Theatre Parallax: We've known them for years. They are our friends, and they are shaking the earth that the Toronto theatre scene stands on. This week, they celebrate the biggest, the strongest, and the final edition of KATA - a show about masculinity, it's toxic effect on the western world, and the mutations it produces. KATA started as a small project in York University's Devised Theatre program, and has since gone on to the Cardiff World Stage Design Festival and is now going up for a fully mounted production with the help of the Toronto Arts Council.
In KATA four male subjects, observed by an audience of investors, are bred and hardened into commercial war machines. Performers in KATA have undergone three months of intense physical training in order to prepare for this theatrical endeavour. Preparation has extended well beyond the rehearsal hall into a monastic existence of zero alcohol, a strict diet, and daily workouts before and after rehearsals. The absence of a costume designer is linked to the idea that all four male performers are transforming their bodies, exploring the idea of body as costume.

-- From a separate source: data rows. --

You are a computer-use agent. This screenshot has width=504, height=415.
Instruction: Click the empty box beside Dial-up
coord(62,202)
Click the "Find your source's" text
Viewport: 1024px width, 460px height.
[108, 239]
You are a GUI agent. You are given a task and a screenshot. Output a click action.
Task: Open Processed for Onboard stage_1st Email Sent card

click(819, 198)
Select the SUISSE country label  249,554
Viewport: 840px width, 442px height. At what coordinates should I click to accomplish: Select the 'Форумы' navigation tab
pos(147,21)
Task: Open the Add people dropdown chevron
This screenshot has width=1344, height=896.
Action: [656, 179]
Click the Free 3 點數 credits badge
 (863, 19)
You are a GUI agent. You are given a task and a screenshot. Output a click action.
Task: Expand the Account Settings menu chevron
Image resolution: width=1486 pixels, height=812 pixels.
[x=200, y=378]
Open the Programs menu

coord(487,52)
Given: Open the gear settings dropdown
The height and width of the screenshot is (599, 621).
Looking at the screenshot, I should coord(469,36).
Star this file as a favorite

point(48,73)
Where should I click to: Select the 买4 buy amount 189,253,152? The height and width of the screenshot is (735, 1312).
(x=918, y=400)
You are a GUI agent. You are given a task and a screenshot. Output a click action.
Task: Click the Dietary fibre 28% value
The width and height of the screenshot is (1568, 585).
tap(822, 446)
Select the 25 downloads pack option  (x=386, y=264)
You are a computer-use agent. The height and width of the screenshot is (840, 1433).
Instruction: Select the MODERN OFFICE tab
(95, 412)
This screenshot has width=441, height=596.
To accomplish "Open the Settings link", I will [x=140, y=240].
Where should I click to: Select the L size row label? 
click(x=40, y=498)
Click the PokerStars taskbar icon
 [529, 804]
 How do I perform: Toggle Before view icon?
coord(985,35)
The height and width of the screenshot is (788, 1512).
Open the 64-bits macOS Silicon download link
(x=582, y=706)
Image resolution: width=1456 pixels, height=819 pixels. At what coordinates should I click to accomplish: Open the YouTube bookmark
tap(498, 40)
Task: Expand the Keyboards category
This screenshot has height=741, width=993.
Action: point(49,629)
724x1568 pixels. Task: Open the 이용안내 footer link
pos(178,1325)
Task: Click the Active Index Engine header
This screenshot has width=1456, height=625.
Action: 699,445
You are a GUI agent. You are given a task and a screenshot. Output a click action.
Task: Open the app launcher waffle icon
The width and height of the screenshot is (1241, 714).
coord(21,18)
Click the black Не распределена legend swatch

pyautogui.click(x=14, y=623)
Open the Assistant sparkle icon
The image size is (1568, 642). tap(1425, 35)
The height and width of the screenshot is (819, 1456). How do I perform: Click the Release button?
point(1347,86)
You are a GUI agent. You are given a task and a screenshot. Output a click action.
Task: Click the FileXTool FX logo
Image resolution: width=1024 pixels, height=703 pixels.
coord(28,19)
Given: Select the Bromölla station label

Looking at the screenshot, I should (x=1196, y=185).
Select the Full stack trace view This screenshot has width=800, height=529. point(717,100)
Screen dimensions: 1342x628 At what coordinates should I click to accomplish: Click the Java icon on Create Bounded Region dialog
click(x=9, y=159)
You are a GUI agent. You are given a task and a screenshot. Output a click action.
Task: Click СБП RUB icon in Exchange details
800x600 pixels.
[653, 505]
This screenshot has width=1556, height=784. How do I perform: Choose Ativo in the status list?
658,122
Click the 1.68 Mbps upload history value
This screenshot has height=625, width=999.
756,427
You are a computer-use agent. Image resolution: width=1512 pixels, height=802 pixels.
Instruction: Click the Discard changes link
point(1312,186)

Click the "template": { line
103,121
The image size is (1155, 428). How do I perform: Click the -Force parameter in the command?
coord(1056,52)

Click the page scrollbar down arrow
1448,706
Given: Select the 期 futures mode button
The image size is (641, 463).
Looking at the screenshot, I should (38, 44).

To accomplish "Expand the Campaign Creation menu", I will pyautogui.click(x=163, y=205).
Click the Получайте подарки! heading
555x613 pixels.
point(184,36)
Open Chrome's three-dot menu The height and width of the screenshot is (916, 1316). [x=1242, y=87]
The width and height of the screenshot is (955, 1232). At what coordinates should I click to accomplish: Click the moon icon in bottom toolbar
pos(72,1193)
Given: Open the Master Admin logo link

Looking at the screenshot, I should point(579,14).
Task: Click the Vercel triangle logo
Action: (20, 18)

Today, Rachel Kennedy sits down with director Maite Jacobson and performer/deviser Anthony Di Feo to talk about the creation and journey of KATA. They also discuss the practices of a company that started with a non-traditional creation process, and also has experience with traditional scripted theatre.
KATA opens on November 11TH AT 8:00PM at Dancemakers, 15 Case Goods Lane, The Distillery District, Toronto.